(Page extract):
================================
Another interesting observation in our study was that diet quality differed by sleep duration but not by sleep difficulty status, supporting the findings from two cross-sectional studies (2011–2016) based on the Swedish EpiHealth cohort and the NHANES in which sleepers with inadequate sleep duration were less likely to follow a healthy diet [71,72].

Significantly lower odds of reporting short sleep by consumers of total berries (especially strawberries and blueberries) versus nonconsumers was a novel finding. As a rich source of nutrients and bioactive compounds, berries (especially strawberries and blueberries) may improve sleep quality and sleep duration. Berries are a source of sleep-promoting nutrients such as dietary fiber, folate, potassium, vitamin C, calcium, iron, selenium, and melatonin [23,24,26,73,74,75]. In addition, berries (especially strawberries and blueberries) contain abundant polyphenols (including flavonoids which are specifically high in strawberries and blueberries) with potent antioxidant properties that have been associated with reduced oxidative stress in the CNS, decreased inflammation, as well as improved endothelial function and blood pressure control [76,77,78,79,80,81,82,83,84], all of which are associated with improved sleep regulation, sleep quality, and/or sleep duration [30,31,85,86,87].

Interestingly, an inverse association of sleep difficulty was only observed for blackberry consumption but not other berries. This could be a chance finding. Blackberries contain relatively high levels of vitamin C, magnesium, and iron, which promote quality sleep [24,88,89,90]. However, blackberries are consumed infrequently compared to other berry types. It may be that blackberry consumers differ in a number of health behaviors that may reduce their risk of sleep difficulty.

In interpreting the results of the present study, there are limitations. Using two 24 h self-reported food recalls for determining berry consumer status could misclassify infrequent berry consumers as nonconsumers. This misclassification, if assumed to be nondifferential, may underestimate the associations between berry consumption and inadequate sleep. Secondly, the temporal associations cannot be determined because the study was cross-sectional. Thirdly, NHANES does not contain sleep-related information including shift work and work conditions, which may account for the associations found in this study. Additionally, the sleep duration measurement only included weekday/workday sleep, which could differentiate the study results if the sleep duration was based on weekday and weekend sleep. In addition, sleep data were self-reported, which can be subjective, non-specific, and reflective of underlying sleep disorders or other health concerns. However, substantial evidence supports that subjective and retrospective reporting of sleep measurements, similar to the ones obtained from objective methods, was arguably reliable for capturing sleep habits and reflective of important associations to health outcomes [91,92,93]. Furthermore, self-reported sleep duration was not correlated with sleep difficulty, which is not uncommon for subjective sleep measurements. Thus, we did not consider the association between berry consumption and combination of self-reported sleep duration and sleep difficulty. Finally, we cannot rule out the possibility that residual confounding can explain the associations found in our observational study, although we adjusted for the crucial confounders (demographic, lifestyle, and dietary factors) to mitigate the potential confounding effects. While our results are encouraging, the exact quantity of berries that may benefit sleep and the mechanisms by which berry consumption may affect sleep need further study in a future clinical trial.

5. Conclusions

Berry consumption was associated with decreased odds of short sleep, indicating that berries can, directly or indirectly, promote quality sleep. Because adequate sleep is crucial for the quality of life and disease prevention, berry consumption may benefit health.
================================
(Entries shown):
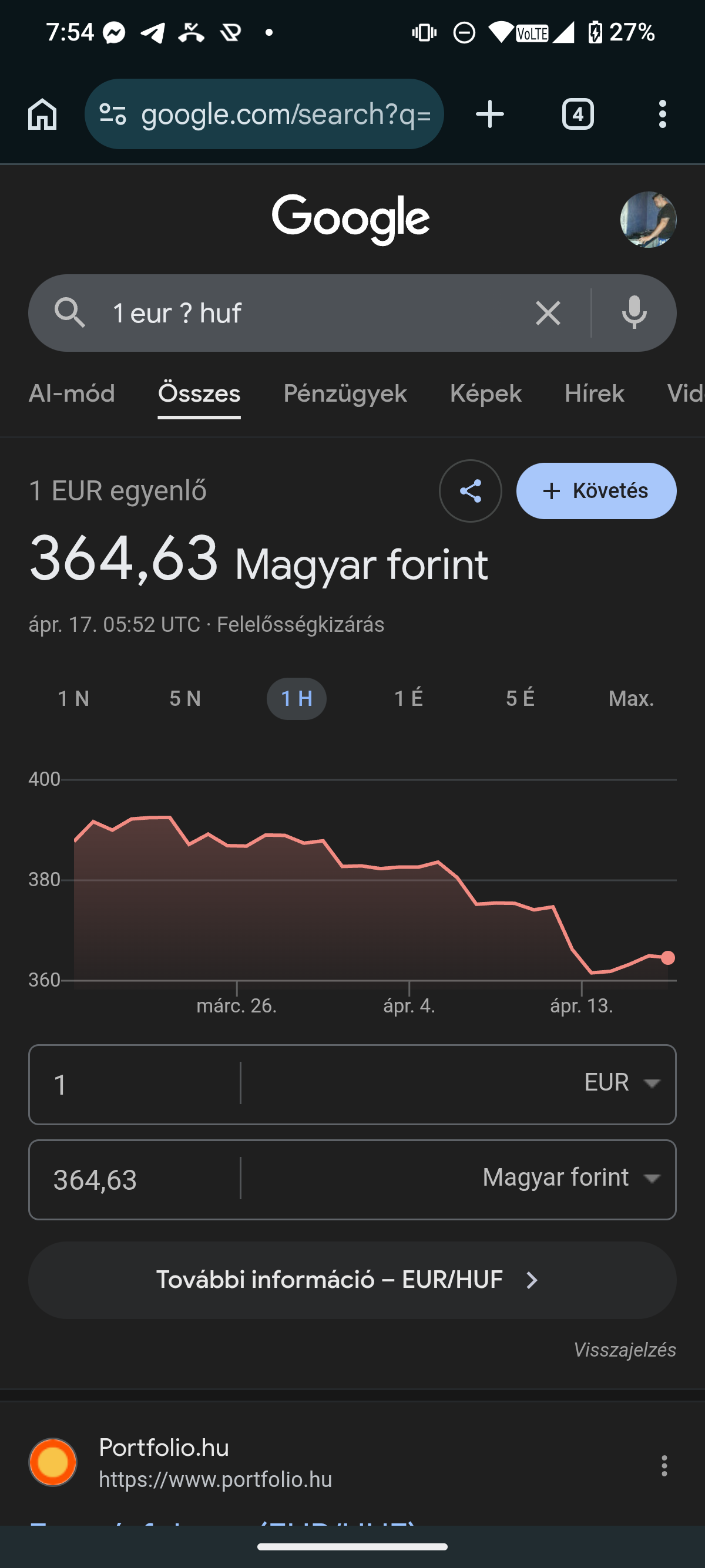Switch to the Pénzügyek tab
This screenshot has height=1568, width=705.
345,393
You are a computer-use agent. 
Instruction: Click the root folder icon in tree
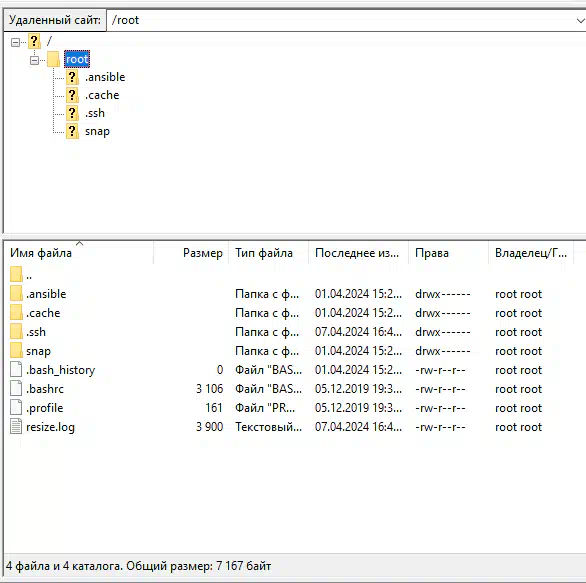(53, 59)
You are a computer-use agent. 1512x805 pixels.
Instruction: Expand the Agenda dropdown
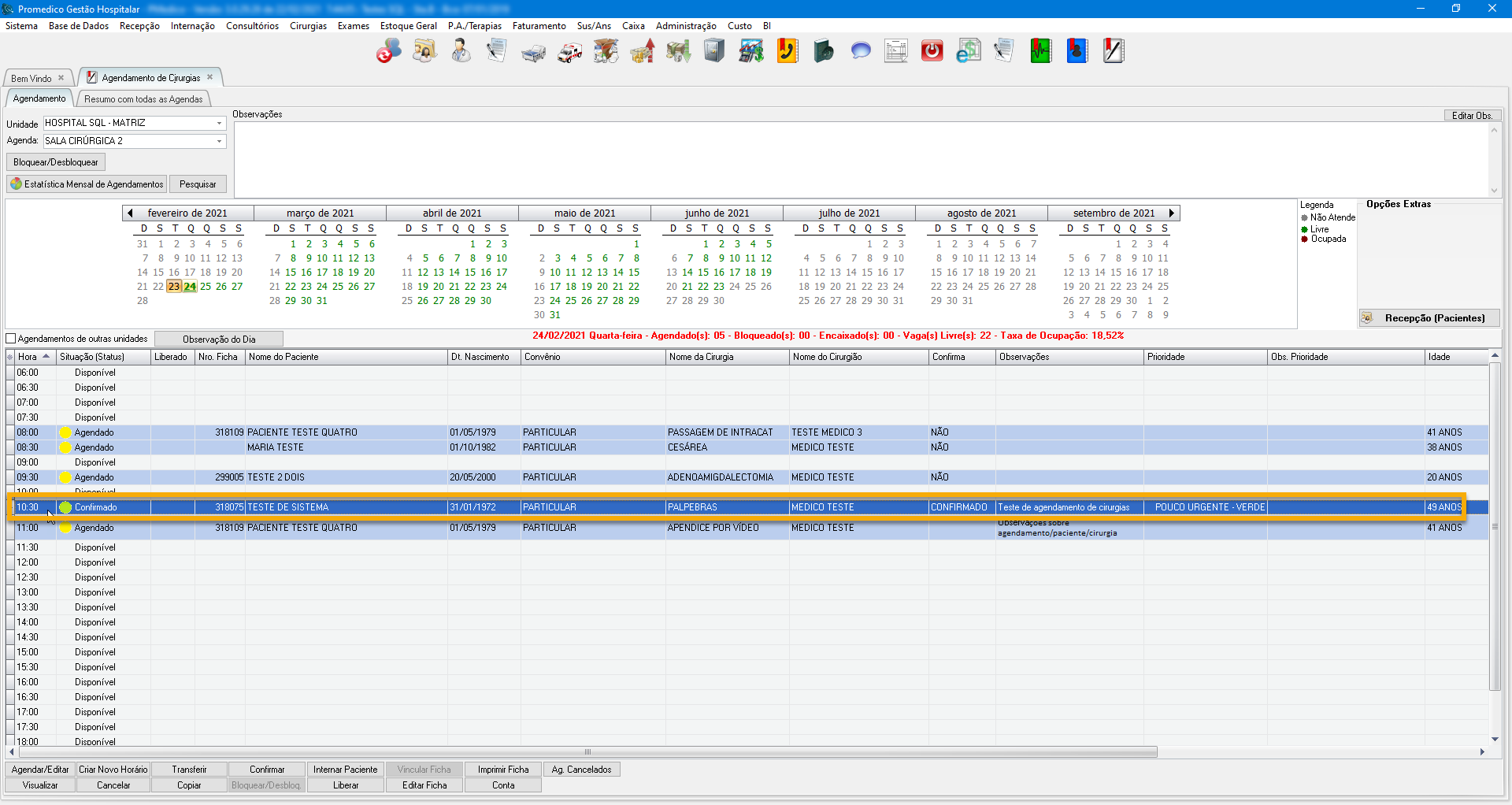pos(219,141)
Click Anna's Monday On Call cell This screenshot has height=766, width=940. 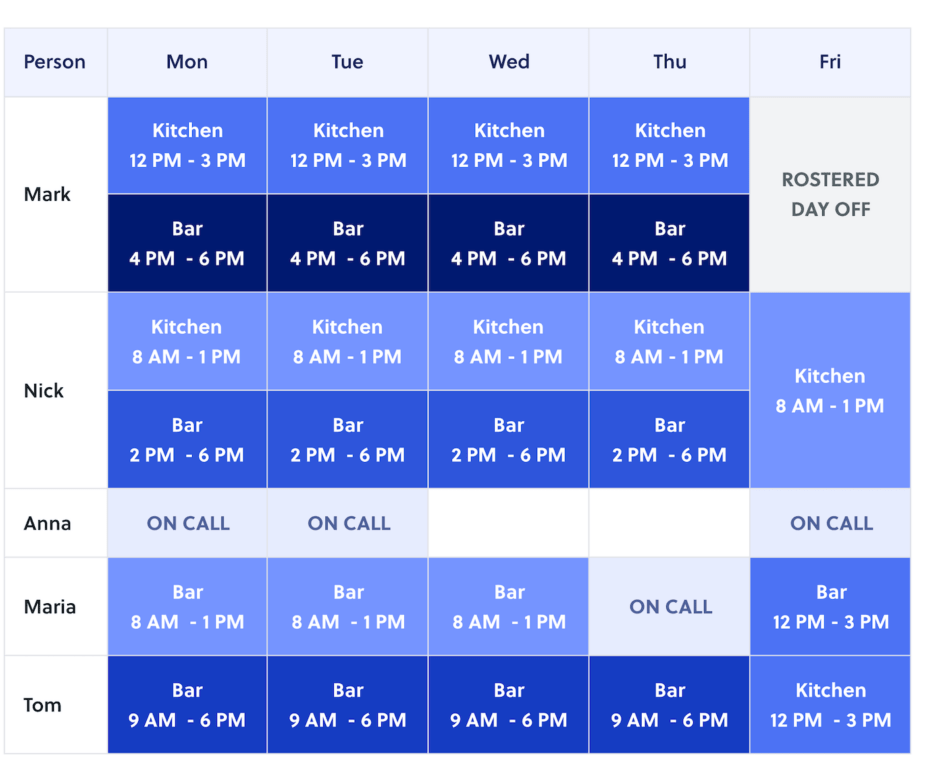(187, 523)

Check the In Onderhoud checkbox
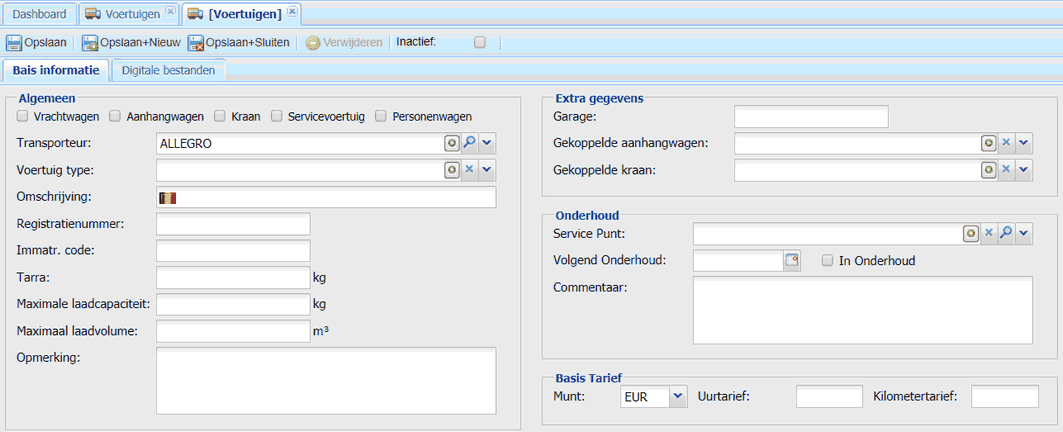pyautogui.click(x=827, y=260)
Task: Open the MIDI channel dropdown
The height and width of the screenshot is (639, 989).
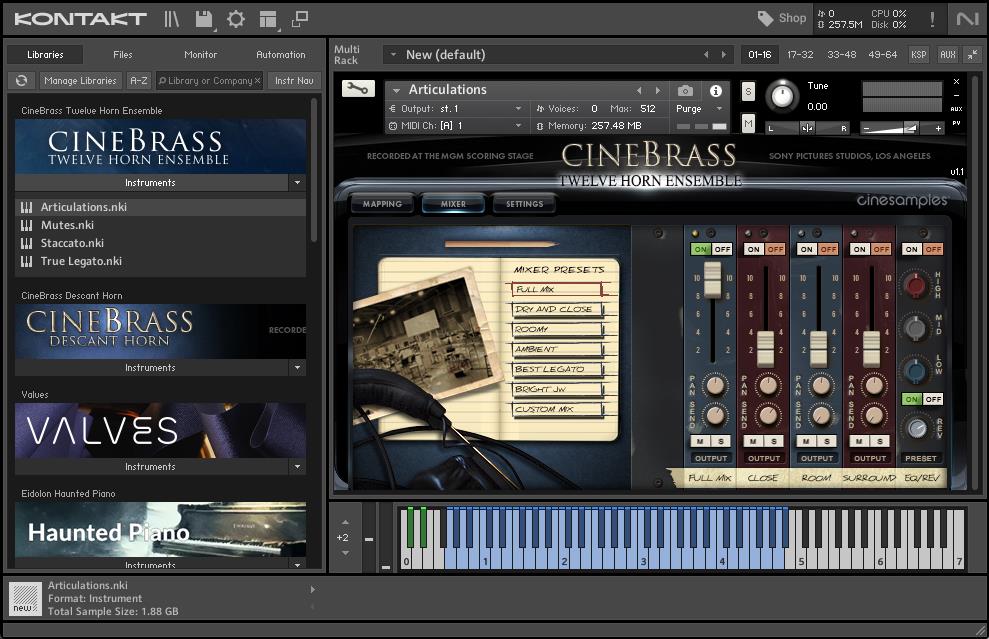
================================
(Try it): Rewrite the stretch of the berry and sleep discussion from "5. Conclusions" through "may benefit health.", putting "disease risk reduction" in place of "disease prevention".

(Task response):
5. Conclusions

Berry consumption was associated with decreased odds of short sleep, indicating that berries can, directly or indirectly, promote quality sleep. Because adequate sleep is crucial for the quality of life and disease risk reduction, berry consumption may benefit health.